After 2 weeks of getting acclimated at the program I was moved because my attitude was slowly improving. My appetite was returning and my patience was very low, a vast improvement from where my patience was just a few days prior. Now I get  to go to outside meetings, where I would scan the room for the girl of my misunderstanding while drowning out the noise of all that "sober is better" nonsense. " Bonus, just another 5 minutes then I get to go back to the program housing and watch the news to rejoice in the fact that I am not the only one suffering in this world."

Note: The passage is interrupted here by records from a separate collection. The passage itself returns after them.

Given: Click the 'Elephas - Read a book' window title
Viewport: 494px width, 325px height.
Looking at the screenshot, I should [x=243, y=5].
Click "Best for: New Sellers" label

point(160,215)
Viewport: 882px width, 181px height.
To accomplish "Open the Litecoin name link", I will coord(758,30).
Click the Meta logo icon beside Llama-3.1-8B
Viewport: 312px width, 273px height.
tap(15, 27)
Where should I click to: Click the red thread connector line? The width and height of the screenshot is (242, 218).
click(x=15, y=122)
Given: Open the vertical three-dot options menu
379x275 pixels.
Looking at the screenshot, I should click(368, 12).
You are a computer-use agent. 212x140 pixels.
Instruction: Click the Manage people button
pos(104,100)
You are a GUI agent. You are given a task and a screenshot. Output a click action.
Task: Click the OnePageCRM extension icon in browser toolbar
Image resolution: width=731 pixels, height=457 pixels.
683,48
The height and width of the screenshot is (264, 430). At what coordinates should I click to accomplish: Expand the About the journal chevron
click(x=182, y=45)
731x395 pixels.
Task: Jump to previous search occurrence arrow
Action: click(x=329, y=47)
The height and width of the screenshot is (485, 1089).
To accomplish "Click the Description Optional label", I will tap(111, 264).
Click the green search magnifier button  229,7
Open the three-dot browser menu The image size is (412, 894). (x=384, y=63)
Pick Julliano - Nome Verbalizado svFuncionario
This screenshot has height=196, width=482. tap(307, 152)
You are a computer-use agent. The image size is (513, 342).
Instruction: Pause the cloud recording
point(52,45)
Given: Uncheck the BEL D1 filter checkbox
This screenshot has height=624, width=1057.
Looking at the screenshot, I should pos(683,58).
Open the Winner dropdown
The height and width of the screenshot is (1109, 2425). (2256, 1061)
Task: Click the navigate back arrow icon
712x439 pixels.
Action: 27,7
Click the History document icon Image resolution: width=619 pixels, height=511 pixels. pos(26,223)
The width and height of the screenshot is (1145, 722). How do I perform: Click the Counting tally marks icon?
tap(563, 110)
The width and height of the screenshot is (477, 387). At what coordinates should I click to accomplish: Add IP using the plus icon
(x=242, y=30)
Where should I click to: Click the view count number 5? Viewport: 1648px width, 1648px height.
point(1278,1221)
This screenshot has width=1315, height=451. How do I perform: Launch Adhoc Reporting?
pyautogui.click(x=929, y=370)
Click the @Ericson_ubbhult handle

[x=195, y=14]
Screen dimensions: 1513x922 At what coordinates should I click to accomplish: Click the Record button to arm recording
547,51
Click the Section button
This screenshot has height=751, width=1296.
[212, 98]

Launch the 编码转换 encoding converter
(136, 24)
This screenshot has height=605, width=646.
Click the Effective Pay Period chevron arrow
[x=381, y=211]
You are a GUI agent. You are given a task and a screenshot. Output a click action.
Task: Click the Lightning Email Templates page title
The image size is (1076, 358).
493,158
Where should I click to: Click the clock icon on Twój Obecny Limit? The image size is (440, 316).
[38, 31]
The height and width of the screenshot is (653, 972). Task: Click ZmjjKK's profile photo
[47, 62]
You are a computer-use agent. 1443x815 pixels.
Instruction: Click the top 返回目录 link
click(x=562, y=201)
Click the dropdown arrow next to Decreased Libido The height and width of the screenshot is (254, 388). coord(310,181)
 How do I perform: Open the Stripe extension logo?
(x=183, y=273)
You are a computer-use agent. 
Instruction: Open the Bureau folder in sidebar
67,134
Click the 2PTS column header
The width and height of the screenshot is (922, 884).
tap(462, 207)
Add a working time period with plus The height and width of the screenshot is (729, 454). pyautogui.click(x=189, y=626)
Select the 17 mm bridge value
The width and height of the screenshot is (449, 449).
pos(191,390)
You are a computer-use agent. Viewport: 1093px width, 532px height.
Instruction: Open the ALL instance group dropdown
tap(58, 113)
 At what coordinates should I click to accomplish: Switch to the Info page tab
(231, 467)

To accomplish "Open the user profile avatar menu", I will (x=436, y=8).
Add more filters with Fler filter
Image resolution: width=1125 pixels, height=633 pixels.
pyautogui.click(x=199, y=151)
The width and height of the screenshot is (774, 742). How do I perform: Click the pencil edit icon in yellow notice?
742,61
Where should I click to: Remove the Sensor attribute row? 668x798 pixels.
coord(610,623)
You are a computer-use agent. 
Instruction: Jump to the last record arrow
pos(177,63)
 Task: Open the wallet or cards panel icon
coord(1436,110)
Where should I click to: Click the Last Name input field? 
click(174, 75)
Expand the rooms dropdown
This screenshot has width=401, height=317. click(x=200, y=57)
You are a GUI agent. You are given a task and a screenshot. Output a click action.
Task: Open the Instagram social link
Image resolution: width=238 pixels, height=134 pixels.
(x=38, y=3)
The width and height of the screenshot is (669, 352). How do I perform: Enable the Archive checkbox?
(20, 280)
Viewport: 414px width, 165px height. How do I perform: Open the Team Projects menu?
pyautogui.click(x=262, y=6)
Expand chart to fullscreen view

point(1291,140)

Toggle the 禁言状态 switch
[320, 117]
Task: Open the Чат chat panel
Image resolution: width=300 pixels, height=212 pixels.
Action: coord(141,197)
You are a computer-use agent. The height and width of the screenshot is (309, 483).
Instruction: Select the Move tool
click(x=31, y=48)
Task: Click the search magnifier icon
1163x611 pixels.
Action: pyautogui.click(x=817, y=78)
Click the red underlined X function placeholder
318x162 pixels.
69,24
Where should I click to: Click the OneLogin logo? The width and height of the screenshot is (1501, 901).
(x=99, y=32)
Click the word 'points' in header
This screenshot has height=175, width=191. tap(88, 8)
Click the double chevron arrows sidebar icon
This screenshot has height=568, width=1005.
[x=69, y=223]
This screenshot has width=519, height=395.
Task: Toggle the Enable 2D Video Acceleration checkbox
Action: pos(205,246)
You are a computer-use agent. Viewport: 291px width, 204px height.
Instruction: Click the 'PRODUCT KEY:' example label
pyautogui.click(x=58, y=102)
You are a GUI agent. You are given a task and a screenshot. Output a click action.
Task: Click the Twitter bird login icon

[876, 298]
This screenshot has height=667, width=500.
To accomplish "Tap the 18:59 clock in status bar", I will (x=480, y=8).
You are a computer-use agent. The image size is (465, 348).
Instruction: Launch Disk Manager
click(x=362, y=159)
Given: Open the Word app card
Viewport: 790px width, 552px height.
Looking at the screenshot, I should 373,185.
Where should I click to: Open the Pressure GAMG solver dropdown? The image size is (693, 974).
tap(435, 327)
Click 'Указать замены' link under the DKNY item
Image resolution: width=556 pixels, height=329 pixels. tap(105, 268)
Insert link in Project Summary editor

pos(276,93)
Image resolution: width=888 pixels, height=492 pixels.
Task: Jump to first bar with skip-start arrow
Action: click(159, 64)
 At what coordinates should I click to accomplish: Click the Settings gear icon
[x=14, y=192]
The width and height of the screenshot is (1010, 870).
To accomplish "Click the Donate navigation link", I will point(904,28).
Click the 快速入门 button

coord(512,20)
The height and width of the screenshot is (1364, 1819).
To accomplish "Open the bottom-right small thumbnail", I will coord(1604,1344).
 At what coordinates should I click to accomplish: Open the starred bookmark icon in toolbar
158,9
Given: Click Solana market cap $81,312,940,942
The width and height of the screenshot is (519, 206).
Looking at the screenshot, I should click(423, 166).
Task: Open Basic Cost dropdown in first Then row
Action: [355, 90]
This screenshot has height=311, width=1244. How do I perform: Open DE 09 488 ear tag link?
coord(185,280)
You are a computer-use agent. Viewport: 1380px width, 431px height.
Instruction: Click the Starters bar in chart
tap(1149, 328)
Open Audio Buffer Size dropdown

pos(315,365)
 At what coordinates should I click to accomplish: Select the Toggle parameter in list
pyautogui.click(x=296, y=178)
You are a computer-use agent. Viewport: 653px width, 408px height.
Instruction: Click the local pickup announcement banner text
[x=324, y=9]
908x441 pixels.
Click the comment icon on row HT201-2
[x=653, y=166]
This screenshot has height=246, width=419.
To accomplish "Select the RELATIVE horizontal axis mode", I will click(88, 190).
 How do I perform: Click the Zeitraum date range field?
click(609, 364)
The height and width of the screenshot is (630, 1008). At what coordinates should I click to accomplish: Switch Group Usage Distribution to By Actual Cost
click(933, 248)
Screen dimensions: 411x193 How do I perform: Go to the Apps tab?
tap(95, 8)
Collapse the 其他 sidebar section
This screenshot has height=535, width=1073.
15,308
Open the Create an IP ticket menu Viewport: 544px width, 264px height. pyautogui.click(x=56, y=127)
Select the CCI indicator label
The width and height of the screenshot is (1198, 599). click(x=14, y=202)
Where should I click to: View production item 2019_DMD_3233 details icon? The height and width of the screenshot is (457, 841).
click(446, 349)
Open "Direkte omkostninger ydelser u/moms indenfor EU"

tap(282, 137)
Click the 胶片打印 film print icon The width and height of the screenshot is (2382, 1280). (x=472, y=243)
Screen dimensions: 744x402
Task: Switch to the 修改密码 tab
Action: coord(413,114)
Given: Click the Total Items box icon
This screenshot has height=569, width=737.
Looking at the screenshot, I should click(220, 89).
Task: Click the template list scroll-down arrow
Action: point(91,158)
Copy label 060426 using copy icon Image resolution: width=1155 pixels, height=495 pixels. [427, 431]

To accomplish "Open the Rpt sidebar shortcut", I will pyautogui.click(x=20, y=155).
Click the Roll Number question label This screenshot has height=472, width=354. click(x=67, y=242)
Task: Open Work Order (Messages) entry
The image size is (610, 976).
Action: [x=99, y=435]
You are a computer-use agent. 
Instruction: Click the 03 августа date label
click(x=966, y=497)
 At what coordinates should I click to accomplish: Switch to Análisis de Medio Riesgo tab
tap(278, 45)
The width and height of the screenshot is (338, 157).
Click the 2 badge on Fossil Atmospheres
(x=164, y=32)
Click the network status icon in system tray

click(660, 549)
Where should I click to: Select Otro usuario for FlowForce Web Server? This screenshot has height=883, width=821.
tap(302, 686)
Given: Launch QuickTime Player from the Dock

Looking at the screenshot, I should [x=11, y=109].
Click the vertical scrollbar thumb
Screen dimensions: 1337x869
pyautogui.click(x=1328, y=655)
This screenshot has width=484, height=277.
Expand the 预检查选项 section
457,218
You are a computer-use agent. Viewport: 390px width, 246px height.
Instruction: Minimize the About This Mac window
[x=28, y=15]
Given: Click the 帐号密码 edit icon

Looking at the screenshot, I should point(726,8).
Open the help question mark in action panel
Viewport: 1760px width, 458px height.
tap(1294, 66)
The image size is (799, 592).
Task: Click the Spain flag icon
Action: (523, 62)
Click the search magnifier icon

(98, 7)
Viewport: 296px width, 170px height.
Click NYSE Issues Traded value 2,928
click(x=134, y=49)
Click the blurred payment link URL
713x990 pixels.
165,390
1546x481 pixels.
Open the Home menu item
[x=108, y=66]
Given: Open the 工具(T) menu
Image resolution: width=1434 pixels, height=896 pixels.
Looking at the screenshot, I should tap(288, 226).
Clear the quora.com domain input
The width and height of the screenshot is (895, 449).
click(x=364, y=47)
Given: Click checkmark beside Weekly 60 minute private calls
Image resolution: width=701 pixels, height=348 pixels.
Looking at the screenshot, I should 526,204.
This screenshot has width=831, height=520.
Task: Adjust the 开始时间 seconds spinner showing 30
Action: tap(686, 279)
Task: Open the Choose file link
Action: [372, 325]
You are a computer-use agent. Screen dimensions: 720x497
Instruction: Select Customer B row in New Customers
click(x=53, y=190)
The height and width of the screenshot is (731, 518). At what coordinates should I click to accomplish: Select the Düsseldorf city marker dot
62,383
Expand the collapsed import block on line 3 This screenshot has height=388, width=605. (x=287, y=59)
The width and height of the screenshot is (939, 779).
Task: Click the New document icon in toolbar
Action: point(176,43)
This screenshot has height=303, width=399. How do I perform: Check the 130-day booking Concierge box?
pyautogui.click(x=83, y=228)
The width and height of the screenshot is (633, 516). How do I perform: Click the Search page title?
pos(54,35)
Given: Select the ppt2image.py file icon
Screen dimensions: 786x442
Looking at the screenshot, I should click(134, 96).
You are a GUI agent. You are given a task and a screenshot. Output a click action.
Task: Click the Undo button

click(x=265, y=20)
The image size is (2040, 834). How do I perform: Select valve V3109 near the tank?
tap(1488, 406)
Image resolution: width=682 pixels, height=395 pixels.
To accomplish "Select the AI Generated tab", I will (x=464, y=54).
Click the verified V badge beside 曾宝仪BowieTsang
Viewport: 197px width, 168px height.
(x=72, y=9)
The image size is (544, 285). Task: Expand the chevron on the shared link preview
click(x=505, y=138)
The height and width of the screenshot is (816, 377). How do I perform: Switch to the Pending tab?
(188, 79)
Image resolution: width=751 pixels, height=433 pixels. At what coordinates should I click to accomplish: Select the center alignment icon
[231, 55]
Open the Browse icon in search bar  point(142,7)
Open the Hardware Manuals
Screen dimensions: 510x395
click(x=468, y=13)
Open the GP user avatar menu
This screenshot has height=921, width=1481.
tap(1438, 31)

Another two weeks of this and now  going into the next phase of this journey, where I can look for jobs and would have more freedom.  But still required to go to those 12 step meetings 4 times a week. 

For me, it was another hour of my time being ripped from me while I sit and listen to these people. Constantly being reminded by their stories of hope how hopeless my life is. Jobless, with no calls back about my applications, wearing the same shoes I had been wearing in active addiction while watching Mr. Sportcoat come into the meeting with a nice haircut, fresh air maxes and the girl I wanted to sleep with. Where I grew up a Mr. Sportcoat is the guy who will bang your girl while you are locked up or in treatment. He is the guy we all fear while on the phone with the girl we just replaced for drugs up until the point of rock bottom. Now that your clean you are ready to take her back and be the guy you promised. Good luck, Sportcoat has already moved in. Anyway back to that guy.  He's a total douche and she is a dumb skank.
Now its time for the old guy who uses phrases like "I put the plug in the jug 37 years ago and have not picked up since!" 
Yeah sounds good guy, a lot better when you tell it.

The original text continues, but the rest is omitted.